● **Provided text**:
=======

Jada and Lorian are being baptized in a landscape that bears an eerie resemblance to that inhabited by Silva and Bond. Just as betrayed secret agents must learn to live without the biggest certainty of their professional lives, so Jada and Lorian, and all of us are learning to live without the certainties with which we have long lived. A global  geopolitical settlement that prevailed for decades has collapsed. Religion has re-acquired its medieval potential for terror. The fragile planet creaks under the burden of unlimited growth. The Internet has revolutionized our communication. Like Silva and like Bond we live on the other side of certainty, in a place where the stones of the temple have been thrown down.

So how do they cope? I don't think I'm giving anything away if I tell you that Bond survives. The future of the franchise is assured. Silva longs for revenge. With fiendish ingenuity he plots M's destruction from his island hideaway. The only agent capable of thwarting him is, of course, 007. And Bond cannot resist the call. After the railway shooting he embarks on a lengthy binge in a tropical paradise, but when England is threatened he cannot but return.

Silva's response is nihilistic despair; Bond's is unquestioning patriotism. But what is ours? The Gospel does not offer a plan for our uncertain times. It has much to say about many of the crises that affect us: about the destructive power of greed; about the centrality of forgiveness; about the virtue of self-giving in place of self-serving. But it does not offer one comprehensive route-map out of them. The prophet Daniel foresees a time of anguish. The prophet Jesus foresees wars and rumours of wars. The prophets of political and economic punditry foresee protracted recession, global warming and intractable strife in the Middle East. And what God offers is not the sort of neat solution that Q Division is tasked with dreaming up. Baptism is not the sacramental equivalent of a bio-hazard suit that can be concealed inside a cigarette lighter. It will not shield its wearers against everything that they encounter. What God offers is far more intuitive than that. It is the deadliest secret weapon of all. What God offers is companionship.

=======

● **Given data**:
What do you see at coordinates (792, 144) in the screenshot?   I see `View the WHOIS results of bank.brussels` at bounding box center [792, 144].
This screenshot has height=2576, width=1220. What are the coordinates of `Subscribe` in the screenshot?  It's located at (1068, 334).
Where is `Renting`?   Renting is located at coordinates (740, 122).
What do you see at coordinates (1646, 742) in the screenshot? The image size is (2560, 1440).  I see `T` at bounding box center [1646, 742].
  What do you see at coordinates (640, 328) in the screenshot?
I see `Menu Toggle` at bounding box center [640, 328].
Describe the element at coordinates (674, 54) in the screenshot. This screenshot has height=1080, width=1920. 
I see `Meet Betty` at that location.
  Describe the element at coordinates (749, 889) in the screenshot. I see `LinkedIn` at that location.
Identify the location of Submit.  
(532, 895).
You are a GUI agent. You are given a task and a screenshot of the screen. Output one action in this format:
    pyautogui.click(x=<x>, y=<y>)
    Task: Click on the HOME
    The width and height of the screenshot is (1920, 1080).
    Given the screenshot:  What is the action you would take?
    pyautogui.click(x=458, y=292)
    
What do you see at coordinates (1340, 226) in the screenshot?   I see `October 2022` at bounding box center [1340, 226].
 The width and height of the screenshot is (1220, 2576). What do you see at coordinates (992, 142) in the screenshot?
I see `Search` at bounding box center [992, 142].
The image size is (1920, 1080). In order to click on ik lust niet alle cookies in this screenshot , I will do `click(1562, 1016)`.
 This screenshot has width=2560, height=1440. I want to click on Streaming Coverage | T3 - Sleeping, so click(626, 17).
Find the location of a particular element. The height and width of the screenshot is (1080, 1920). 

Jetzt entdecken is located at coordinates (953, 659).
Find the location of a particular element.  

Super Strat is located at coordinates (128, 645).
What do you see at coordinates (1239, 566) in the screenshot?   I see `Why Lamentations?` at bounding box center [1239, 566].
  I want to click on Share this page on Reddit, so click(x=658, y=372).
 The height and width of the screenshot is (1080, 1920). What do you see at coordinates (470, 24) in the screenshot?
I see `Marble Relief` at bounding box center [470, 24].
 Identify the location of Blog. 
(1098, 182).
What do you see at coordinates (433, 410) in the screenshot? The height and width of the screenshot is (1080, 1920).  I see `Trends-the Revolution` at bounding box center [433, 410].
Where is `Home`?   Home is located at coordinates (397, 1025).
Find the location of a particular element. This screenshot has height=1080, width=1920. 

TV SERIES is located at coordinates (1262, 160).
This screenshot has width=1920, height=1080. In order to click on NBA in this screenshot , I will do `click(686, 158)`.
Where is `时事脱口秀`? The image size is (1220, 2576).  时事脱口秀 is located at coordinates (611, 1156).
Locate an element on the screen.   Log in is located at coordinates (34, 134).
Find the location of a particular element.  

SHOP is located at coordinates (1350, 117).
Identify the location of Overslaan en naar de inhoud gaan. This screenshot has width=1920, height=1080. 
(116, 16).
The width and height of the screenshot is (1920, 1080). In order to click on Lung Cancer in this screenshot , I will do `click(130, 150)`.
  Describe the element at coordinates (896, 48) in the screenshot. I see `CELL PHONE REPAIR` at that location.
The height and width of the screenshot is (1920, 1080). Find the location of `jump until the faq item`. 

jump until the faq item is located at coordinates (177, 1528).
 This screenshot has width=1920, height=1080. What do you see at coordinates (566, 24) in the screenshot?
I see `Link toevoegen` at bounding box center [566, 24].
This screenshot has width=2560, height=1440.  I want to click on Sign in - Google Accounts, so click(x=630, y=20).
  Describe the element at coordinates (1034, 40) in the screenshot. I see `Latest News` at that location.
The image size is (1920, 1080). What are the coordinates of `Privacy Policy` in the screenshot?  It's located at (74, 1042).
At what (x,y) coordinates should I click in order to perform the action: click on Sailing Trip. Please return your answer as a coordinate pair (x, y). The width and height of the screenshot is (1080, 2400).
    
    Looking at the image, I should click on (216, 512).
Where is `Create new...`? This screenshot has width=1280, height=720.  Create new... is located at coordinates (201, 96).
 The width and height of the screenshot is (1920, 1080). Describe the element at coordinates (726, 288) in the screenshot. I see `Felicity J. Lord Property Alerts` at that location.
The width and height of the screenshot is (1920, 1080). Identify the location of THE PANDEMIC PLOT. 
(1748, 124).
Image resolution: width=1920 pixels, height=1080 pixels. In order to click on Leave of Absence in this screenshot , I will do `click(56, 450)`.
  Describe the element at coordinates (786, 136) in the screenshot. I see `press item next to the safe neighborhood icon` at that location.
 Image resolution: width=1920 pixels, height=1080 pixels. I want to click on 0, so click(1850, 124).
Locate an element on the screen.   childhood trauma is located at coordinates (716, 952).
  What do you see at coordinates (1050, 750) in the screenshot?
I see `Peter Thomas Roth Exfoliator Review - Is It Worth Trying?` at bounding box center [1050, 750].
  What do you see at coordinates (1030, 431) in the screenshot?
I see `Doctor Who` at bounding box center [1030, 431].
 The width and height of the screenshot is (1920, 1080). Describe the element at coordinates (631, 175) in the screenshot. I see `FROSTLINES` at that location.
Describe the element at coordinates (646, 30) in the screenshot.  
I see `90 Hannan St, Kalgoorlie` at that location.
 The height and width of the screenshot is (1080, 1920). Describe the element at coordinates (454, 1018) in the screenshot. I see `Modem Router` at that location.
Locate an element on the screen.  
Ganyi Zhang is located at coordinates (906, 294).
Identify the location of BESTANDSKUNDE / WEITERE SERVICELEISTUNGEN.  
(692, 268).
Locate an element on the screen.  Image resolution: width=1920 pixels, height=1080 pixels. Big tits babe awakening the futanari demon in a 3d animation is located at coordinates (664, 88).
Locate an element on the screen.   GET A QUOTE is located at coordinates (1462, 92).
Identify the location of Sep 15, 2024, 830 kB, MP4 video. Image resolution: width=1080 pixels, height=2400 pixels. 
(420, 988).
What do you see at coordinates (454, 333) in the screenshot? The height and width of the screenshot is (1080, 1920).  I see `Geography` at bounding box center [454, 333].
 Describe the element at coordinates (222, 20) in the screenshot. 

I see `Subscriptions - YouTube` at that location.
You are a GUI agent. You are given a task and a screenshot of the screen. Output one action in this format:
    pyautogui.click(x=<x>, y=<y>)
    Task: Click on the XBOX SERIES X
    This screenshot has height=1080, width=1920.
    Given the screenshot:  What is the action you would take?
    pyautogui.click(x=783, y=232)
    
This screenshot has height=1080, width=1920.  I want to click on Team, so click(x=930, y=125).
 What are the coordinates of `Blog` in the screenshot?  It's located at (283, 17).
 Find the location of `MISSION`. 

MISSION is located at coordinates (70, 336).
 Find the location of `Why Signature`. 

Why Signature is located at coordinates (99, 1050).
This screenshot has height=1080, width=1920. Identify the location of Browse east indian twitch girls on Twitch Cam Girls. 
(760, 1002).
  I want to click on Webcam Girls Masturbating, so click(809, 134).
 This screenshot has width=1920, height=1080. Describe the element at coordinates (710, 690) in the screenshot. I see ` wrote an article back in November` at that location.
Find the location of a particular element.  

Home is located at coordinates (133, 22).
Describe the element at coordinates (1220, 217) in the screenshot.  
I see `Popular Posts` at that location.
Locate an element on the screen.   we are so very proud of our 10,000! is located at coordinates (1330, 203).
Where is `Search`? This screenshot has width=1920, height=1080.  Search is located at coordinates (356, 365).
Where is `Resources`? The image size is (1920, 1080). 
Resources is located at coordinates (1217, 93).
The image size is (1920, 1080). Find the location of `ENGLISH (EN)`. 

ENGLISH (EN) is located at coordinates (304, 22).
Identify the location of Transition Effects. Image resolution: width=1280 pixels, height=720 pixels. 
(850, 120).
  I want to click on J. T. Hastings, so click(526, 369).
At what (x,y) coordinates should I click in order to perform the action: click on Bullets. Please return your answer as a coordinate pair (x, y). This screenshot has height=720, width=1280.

=======

● **Stated problem A**:
Arrange the listing, from its first line through the line that contains "coordinates (740, 122).", as a Markdown table with the columns Row and Entry, leaving out blank lines.
● **Stated problem B**:
Pick up the passage on baptism and the Bond story at the point where it stops, and continue it.

● **Task output A**:
| Row | Entry |
|---|---|
| 1 | What do you see at coordinates (792, 144) in the screenshot?   I see `View the WHOIS results of bank.brussels` at bounding box center [792, 144]. |
| 2 | This screenshot has height=2576, width=1220. What are the coordinates of `Subscribe` in the screenshot?  It's located at (1068, 334). |
| 3 | Where is `Renting`?   Renting is located at coordinates (740, 122). |

● **Task output B**:
Secret agents are probably the loneliest people on the planet. I can't help wondering if that accounts for the success and the longevity of the Bond series. I wonder if in Bond's aloneness we see our own aloneness: a far more exotic version of it, obviously, one that is full of beautiful women, gorgeous locations and world-saving secrets. But Silva and Bond are fundamentally alone. In their possession of state secrets, in the small hours of the morning, or as they confront death, they have only their hatred of England and their pride in England for company. They are like us. No matter how strong our relationships are we ultimately face the perils of the post-certain world by ourselves. Which is why God offers what God offers in baptism. God offers it because only God can offer it, and what God offers is what we need above all else. The only one who can be with us in our aloneness is the one who is nearer to us than we are to ourselves, the one who promises to be with us to skyfall and beyond. Amen.
  

All Saints Sunday, 4 November 2012


When we were children my sister possessed a good singing voice and enough confidence to use it when the occasion demanded. In church she sang lustily. The problem was that the only hymn she knew was 'We plough the fields and scatter'. Whatever the season and whatever the hymn chosen for it, that is what she would sing. Loudly.

What we sing in church matters, and the day on which we sing it matters too. On one Sunday of the year my sister's choice could not be faulted. On every other Sunday it would have jarred horribly had she not been three years old. Some hymns simply belong on some days. It's impossible to conceive of Palm Sunday without 'Ride on, ride on' or of Pentecost without 'Come down, O love divine'. And, for me at least, it's impossible to conceive of All Saints without 'For all the saints'.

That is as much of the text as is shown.